Hunters can help limit some of the overabundance of white tail deer in the Northeast but can't help curtail problems in suburban areas, wildlife biologists noted Friday during the fifth annual meeting of The Wildlife Society here.
"There's so much acreage that cannot be hunted," Tommy L. Brown of Cornell University told participants in the national conference. "We've had to go to 'bait and shoot' programs here in New York."
Hunters took record numbers of deer in 13 states in 1996 or 1997, he added, but studies have shown that the number of hunters peaked in the early 1980s and has been in slow decline.
State agencies rely on hunters to kill enough deer to allow herds to winter over without starvation, setting goals for small geographical "deer management units" based on estimates of food supplies.
The practice, though, has conflicting problems. Biologists noted that hunters often aren't successful enough, but when they do start thinning the herds toward the goal levels they often use political clout to change management policies.

# DIRECTIONS FOR THIS TASK
Copy the deer hunting text word for word, everything from "State agencies rely" down to "of food supplies.".

[Saved entries]

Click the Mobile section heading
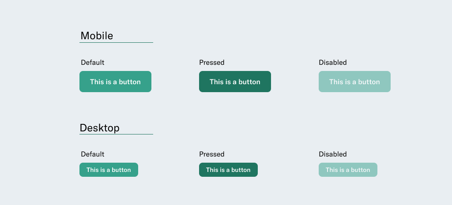Viewport: 452px width, 205px height. coord(97,36)
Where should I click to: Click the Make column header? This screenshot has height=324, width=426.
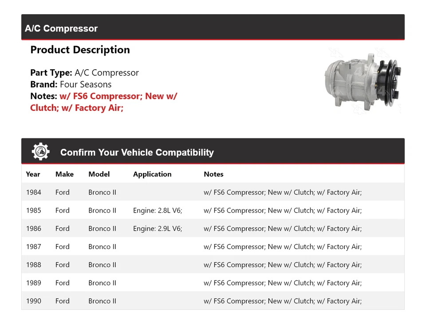64,174
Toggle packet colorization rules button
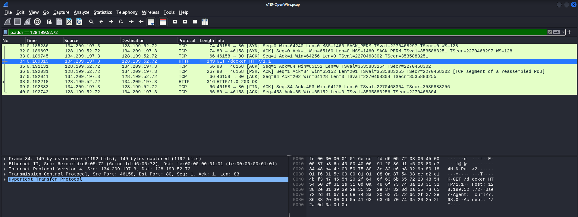This screenshot has width=578, height=217. click(163, 22)
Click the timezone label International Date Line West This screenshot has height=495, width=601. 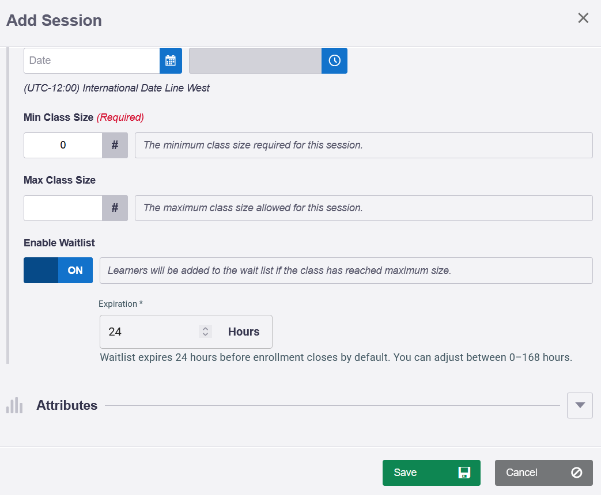point(116,88)
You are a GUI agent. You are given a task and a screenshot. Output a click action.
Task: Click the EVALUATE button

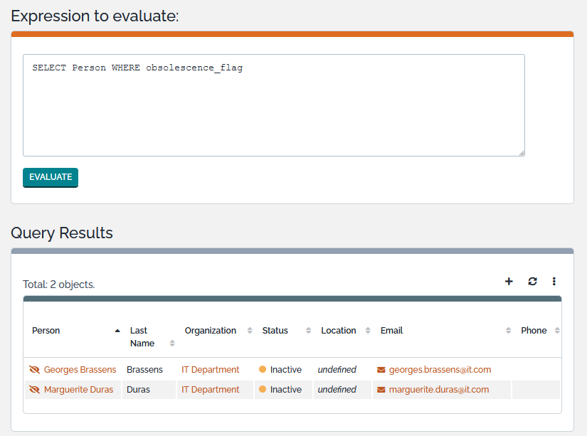coord(51,177)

# SOLUTION TO THIS TASK
State agencies rely on hunters to kill enough deer to allow herds to winter over without starvation, setting goals for small geographical "deer management units" based on estimates of food supplies.